### [INPUT]
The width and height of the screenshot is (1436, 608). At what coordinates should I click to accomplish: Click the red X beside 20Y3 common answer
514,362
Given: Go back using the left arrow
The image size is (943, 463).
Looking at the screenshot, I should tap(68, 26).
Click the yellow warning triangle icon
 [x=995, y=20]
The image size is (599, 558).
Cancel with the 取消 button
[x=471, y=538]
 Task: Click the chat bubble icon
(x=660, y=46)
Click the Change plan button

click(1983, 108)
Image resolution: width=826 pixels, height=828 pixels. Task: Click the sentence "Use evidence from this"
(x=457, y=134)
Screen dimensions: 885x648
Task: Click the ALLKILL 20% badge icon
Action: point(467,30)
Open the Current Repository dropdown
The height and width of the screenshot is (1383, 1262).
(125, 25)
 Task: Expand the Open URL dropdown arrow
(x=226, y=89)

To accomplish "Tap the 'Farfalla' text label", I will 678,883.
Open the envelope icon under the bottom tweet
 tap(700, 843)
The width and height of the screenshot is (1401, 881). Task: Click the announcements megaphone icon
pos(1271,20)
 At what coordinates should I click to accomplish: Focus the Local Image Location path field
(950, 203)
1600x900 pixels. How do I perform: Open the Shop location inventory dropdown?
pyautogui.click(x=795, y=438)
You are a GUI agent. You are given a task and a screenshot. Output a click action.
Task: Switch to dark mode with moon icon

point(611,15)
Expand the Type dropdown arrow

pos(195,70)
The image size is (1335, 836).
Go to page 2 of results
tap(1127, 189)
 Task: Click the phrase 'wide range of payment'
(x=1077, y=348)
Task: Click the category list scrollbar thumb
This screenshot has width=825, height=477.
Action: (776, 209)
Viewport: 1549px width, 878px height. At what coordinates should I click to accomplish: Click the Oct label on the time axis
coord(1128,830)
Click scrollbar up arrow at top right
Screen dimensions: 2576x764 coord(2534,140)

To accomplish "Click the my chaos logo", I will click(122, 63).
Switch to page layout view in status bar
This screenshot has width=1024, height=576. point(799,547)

### [YOUR ASSIGNMENT]
Go through the listing and copy each line that includes the string "will".

### [ANSWER FOR THIS EXERCISE]
To accomplish "Tap the 'Farfalla' text label", I will 678,883.
To accomplish "Click the my chaos logo", I will click(122, 63).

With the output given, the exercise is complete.